One of the children working in the factory has told SOHR that the employer bring the children out of the factory when other plant owners inform him that a committee of the directorate of social insurance and labour, which prevent the labour of children aged below eighteen under penalty of accountability, conduct inspection tours in factories. Accordingly, the plant’s owner can evade accountability in the case that any of the children sustain a work injury.

 

Speaking to SOHR, Ahmed says that he goes every day with his younger brother, Ammar, to the house of their neighbour who takes them to the tile plant in Al-Helaliya area in order to help him in breaking cobblestones and prepare powder required to make tiles. The two brothers are also tasked with pile tiles outside the plant. Despite their weak bodies, the two brothers have been working in this plant for three years, during which they have gained experience in this business.

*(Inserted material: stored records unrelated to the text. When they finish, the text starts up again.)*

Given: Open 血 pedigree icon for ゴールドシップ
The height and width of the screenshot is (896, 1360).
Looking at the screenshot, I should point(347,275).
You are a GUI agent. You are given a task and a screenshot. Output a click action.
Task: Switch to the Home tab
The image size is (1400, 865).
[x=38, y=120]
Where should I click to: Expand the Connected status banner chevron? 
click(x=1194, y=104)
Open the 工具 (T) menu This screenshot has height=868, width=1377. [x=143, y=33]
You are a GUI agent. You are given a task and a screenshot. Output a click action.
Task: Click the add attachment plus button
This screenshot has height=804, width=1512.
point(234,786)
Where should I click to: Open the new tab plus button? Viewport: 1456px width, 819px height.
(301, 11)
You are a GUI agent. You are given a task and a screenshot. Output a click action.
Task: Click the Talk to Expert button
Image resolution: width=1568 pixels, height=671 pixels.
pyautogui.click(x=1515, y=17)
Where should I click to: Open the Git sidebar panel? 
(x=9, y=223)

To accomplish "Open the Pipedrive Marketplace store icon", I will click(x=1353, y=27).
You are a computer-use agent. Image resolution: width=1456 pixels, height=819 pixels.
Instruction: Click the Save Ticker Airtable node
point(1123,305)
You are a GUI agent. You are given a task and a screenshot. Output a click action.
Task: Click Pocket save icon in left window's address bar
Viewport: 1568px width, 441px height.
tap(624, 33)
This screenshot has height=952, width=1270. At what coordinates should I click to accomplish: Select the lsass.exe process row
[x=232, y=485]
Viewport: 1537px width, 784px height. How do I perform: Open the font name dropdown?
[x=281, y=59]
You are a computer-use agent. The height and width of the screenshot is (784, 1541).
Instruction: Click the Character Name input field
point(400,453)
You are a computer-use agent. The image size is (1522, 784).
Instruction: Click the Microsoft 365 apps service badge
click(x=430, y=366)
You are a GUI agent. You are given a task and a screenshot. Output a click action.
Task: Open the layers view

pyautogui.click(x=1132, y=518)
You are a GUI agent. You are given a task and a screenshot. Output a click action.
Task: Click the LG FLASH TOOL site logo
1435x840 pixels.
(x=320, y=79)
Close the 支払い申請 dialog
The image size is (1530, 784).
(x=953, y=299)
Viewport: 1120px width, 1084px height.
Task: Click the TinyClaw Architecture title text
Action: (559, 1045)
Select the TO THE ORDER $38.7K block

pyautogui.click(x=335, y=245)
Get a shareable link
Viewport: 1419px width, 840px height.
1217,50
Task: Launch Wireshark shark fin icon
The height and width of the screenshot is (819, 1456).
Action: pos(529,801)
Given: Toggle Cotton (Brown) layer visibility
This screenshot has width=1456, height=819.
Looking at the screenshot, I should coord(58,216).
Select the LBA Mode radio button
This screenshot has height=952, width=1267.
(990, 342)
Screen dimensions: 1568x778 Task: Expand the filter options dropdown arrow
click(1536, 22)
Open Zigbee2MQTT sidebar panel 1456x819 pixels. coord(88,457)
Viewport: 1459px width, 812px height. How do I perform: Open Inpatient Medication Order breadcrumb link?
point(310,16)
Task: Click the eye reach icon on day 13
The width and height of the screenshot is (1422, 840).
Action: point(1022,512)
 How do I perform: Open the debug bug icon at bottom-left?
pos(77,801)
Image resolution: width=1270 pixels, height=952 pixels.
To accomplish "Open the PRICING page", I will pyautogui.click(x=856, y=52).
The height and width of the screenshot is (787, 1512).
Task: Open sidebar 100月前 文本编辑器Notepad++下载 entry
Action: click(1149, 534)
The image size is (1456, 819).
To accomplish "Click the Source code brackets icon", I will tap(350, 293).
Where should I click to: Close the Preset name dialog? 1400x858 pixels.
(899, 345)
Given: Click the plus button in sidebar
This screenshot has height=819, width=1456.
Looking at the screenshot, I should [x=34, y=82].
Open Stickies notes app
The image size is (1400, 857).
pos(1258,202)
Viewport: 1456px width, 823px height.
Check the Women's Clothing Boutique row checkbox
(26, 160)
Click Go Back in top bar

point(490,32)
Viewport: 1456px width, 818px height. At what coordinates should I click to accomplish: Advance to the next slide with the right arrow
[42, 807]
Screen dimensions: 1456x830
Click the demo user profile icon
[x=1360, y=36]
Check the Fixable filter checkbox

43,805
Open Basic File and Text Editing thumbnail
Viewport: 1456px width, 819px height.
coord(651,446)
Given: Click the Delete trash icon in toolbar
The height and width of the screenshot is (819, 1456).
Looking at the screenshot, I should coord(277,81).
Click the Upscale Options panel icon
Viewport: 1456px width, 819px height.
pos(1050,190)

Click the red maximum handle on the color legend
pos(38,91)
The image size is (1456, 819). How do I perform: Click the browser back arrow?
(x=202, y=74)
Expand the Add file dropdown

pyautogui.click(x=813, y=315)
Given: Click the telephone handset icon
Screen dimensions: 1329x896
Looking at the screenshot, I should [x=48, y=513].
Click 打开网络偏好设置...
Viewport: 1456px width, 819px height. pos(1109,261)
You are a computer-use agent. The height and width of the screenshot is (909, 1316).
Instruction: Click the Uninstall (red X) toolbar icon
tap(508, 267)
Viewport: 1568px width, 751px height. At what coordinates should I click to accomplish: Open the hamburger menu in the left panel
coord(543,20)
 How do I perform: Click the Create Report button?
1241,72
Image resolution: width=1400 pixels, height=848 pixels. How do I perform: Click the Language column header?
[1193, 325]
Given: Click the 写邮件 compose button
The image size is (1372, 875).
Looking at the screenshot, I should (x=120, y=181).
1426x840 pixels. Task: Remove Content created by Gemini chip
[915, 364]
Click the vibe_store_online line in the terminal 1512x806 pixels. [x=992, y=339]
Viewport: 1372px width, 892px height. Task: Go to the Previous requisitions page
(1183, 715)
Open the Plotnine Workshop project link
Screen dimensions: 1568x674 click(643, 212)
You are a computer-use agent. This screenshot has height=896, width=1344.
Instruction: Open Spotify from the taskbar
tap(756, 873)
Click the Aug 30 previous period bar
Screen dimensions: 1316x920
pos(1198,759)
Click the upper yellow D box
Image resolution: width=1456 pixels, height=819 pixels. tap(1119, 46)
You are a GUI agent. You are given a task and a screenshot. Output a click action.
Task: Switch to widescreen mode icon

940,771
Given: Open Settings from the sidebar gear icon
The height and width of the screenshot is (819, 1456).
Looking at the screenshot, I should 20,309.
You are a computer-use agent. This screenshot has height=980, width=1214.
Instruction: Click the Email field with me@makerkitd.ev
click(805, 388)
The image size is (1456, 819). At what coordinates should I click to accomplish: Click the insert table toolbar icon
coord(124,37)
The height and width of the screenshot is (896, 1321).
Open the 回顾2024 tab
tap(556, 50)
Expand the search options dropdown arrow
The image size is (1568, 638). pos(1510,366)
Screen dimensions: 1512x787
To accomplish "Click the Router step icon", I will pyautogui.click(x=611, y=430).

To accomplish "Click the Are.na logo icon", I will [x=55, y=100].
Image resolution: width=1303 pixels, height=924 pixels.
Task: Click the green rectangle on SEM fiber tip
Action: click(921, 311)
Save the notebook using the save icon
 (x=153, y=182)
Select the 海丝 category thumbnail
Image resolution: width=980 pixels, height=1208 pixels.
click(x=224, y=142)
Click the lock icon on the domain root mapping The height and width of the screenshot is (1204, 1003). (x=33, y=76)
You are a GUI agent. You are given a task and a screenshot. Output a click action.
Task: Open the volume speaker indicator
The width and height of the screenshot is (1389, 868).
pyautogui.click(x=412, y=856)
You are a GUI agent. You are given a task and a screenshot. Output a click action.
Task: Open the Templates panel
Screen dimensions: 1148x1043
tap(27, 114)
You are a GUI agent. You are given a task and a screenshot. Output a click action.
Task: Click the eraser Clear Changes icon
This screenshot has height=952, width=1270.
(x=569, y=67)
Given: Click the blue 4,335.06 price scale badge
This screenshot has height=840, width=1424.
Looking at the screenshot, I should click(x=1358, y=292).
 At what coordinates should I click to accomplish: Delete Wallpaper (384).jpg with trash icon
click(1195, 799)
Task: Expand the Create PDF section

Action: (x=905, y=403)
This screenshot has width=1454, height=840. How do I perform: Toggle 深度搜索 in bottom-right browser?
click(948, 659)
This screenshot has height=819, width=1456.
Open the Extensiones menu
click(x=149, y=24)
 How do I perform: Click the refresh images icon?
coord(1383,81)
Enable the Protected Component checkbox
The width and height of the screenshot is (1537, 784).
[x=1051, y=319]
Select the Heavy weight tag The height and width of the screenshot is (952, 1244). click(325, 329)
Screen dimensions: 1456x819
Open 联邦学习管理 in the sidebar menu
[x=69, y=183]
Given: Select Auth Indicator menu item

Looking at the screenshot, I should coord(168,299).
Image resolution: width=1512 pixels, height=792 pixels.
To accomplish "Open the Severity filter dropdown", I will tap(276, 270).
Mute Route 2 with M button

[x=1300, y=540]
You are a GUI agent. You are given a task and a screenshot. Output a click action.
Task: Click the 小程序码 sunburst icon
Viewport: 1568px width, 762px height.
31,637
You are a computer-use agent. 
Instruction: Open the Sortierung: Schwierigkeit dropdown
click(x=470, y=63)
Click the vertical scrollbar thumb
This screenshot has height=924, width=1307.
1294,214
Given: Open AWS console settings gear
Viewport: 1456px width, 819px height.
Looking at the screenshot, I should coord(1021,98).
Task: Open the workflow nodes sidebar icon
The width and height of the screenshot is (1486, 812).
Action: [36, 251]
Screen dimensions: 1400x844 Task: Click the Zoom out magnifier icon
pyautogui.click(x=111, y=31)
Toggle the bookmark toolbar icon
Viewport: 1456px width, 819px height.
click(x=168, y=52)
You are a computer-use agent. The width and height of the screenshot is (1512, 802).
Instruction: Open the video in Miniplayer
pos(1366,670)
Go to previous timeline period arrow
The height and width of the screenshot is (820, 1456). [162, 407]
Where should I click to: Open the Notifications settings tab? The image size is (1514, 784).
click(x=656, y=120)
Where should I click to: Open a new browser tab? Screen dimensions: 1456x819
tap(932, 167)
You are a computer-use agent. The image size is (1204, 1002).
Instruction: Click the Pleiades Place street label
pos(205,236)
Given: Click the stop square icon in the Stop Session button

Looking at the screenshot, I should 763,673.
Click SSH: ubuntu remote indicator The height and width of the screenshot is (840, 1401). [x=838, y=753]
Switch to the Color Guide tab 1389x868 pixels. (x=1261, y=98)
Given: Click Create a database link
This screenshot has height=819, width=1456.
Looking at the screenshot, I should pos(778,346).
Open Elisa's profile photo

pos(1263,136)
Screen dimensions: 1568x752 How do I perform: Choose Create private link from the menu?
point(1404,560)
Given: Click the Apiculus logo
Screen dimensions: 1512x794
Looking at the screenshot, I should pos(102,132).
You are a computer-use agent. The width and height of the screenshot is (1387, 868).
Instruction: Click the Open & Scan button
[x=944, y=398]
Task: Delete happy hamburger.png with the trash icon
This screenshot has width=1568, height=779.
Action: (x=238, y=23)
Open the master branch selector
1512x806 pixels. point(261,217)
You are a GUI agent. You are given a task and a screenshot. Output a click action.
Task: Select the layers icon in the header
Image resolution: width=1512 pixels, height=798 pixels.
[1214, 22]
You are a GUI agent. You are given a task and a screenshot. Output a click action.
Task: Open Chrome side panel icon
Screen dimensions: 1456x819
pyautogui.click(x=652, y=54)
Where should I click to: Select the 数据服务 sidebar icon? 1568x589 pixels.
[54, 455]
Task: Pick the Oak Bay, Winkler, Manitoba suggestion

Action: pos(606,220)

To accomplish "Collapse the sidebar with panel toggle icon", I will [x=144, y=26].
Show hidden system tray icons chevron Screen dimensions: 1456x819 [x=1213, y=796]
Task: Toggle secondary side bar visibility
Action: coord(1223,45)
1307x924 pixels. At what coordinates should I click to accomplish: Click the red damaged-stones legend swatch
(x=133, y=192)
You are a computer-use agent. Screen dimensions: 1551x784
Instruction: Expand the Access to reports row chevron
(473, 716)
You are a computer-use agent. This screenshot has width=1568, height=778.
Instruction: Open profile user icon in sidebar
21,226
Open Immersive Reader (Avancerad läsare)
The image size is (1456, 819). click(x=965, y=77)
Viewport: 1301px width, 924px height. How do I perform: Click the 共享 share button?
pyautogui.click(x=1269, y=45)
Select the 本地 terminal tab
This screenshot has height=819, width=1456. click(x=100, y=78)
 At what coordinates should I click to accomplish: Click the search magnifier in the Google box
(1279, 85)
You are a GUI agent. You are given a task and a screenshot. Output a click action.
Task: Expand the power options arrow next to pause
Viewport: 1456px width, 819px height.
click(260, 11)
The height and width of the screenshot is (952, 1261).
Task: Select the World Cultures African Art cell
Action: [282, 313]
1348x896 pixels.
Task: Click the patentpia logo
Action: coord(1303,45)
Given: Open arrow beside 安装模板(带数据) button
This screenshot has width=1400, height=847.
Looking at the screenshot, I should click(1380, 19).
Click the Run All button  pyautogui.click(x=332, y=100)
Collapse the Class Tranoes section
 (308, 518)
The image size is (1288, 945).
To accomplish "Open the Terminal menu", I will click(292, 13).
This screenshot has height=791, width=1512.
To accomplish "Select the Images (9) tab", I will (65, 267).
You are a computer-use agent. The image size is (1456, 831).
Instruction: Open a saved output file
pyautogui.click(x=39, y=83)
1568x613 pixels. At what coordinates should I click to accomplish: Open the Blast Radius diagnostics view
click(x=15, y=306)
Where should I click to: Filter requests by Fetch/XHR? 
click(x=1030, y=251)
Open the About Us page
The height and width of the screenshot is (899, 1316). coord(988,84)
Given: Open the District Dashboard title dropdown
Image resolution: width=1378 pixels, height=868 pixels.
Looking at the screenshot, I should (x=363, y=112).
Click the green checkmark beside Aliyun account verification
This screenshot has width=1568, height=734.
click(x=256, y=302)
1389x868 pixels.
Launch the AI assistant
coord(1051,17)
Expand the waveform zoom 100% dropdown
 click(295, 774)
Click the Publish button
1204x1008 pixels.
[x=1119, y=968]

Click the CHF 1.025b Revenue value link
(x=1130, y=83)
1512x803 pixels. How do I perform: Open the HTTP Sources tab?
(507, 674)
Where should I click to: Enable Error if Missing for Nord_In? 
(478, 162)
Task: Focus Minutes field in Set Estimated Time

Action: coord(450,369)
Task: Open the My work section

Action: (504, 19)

The two brothers are given a daily wage estimated to be a third of the plant’s profit, according to an agreement reached between them and the plant’s owner.

 

Ahmed says, “this work is very hard, and my father suffers form a spinal disc herniation because of this work and now he is unable to do any work requires physical effort. Working in other fields is easier, but wages are relatively low and cannot be enough for securing basic essentials, so my brother and I dropped out of school three years ago and started working in this plant.”

 

A petrol-chemical engineer known as Bashir, aka “Abu Ali,” from Homs city has told SOHR that he has got his university degree, after staying for additional years studying in the university. However, the man neither could find a job opportunity or legally immigrate to another country, because he passed their date of joining the mandatory service to regime’s security branches. Bashir also stressed that he does not want to join mandatory service in the ranks of regime forces, clarifying that he does not oppose or support the Syrian regime, but he does not want to waste additional nine years in military service.

 

On the International Day of Education, UNICEF issued a joint statement, declaring that there are more than 2,400,000 Syrian children, 40 percent of whom are girls, failed to attain education and dropped out of schools. The statement also referred to the fact that only one of every three schools is qualified for education and schooling, because of the considerable destruction which inflected a large number of schools across the entire Syrian geography, as well as turning many schools into military headquarters and prisons. Meanwhile, children who want to continue their education are obligated to study in crowded classrooms at schools which lack the minimum standards of services, including sewer systems, facilities, electricity and heating.

 

SOHR sources in Homs have documented the destruction of tens of schools of primary and middle stages due to the systematic bombardment by regime forces during the opposition rebel factions’ control of many parts across the province, before regime forces, with the help of Iranian-backed militias, managed to capture the entire province. Meanwhile, the destroyed schools remain evidence proving the violations committed against educational facilities and institutions by all conflicting powers, which robbed Syrian children from their right to attain education.